EXCERPT PROVIDED: Begin

Sideswipe: December 21: Witty signs gags in The Simpsons

Educational advice from The Simpsons.

DNR doesn't mean DNR

The Journal of General Internal Medicine reported that in October 2012 a 59-year-old man with diabetes, vascular disease, hypertension and high cholesterol was admitted to the hospital for a below-the-knee amputation due to chronic non-healing wounds of his lower extremity. A physical examination revealed a “D.N.R.” tattoo on his chest. Reviewing this the patient indicated that he would want resuscitative efforts initiated in the event of a cardiac or respiratory arrest. When asked why his tattoo conflicted with his wishes to be resuscitated, he explained that he had lost a bet playing poker while inebriated in his younger years; the loser had to tattoo “D.N.R.” across his chest.”

New religion

In Poland, the “Church of the Healthy Body” was recently founded. Members meet at a fitness club. And in Nottingham, England, members of the newly created Church of the 400 Rabbits gather at the 400 Rabbits tequila bar. The religions are a longshot strategy by businesses to avoid Covid restrictions. Because if they’re a church they might be able to stay open, whereas if they’re a fitness club or bar they’re closed. The Polish fitness club/church has already reported that the local police weren’t buying the rebranding.

Does it sing and dance?

Slow post

A reader writes: “On Saturday at about 5pm, we received in our letter box a letter – not postmarked, but dated December 8 – from Auckland Council. It warned of a rabbit shoot in the Waiatatarua Reserve on either December 16 or 17 and to keep our family pets inside on those nights. Quite how it takes NZ Post so long to get that mail to us, even at Christmas, is beyond me. The postal workers’ union would probably say it’s because they are woefully under-staffed.”

EXCERPT PROVIDED: End

→ EXERCISE DESCRIPTION:
Reproduce the part of the Sideswipe column starting at "New religion" and ending at "sing and dance?". Rely only on the text above.

DATA SUPPLIED: Begin

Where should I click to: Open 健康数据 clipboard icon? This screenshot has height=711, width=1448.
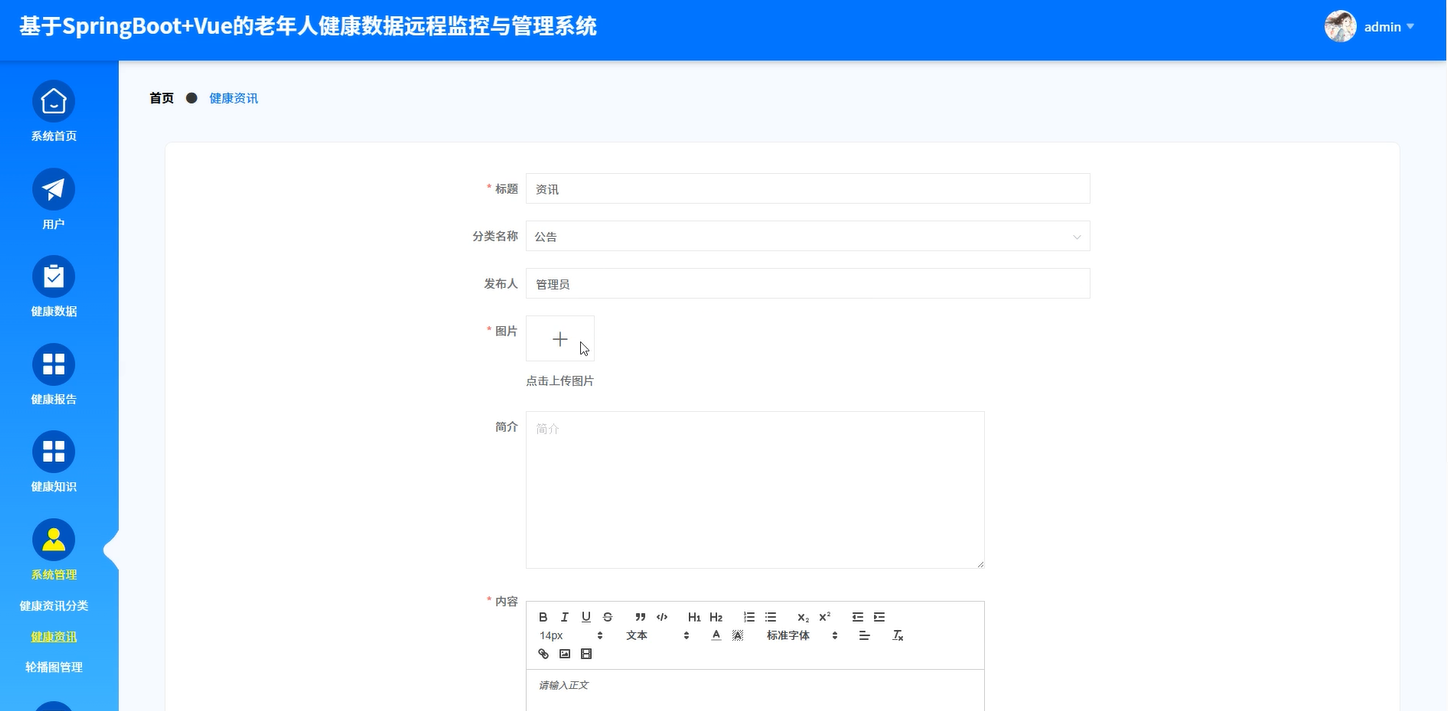point(52,277)
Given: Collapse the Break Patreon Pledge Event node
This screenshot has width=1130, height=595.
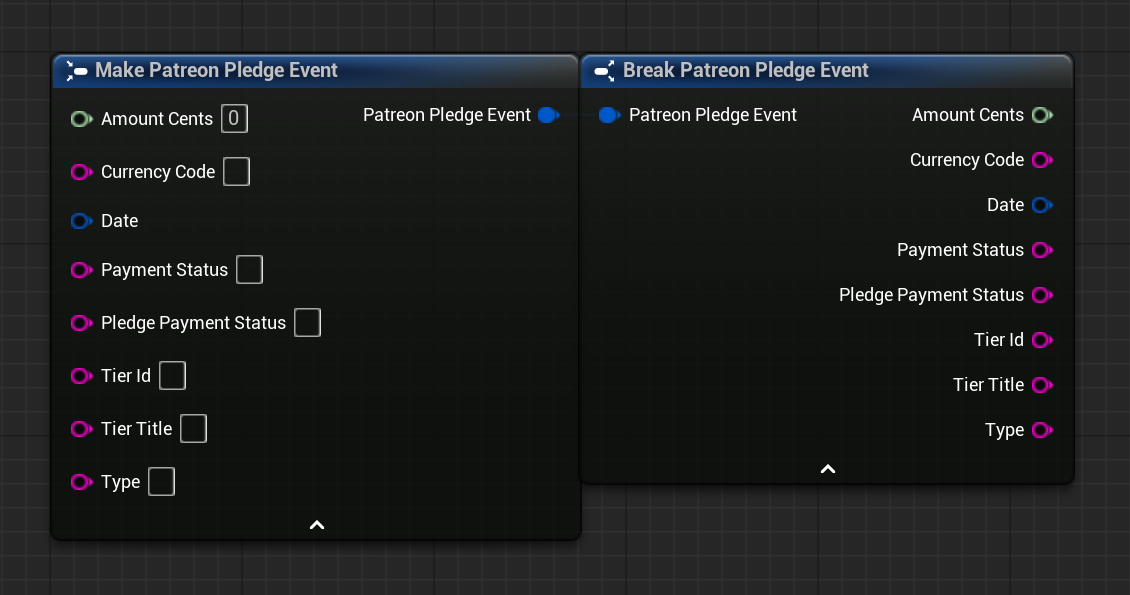Looking at the screenshot, I should point(827,468).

DATA SUPPLIED: End

→ YOUR RESPONSE:
New religion

In Poland, the “Church of the Healthy Body” was recently founded. Members meet at a fitness club. And in Nottingham, England, members of the newly created Church of the 400 Rabbits gather at the 400 Rabbits tequila bar. The religions are a longshot strategy by businesses to avoid Covid restrictions. Because if they’re a church they might be able to stay open, whereas if they’re a fitness club or bar they’re closed. The Polish fitness club/church has already reported that the local police weren’t buying the rebranding.

Does it sing and dance?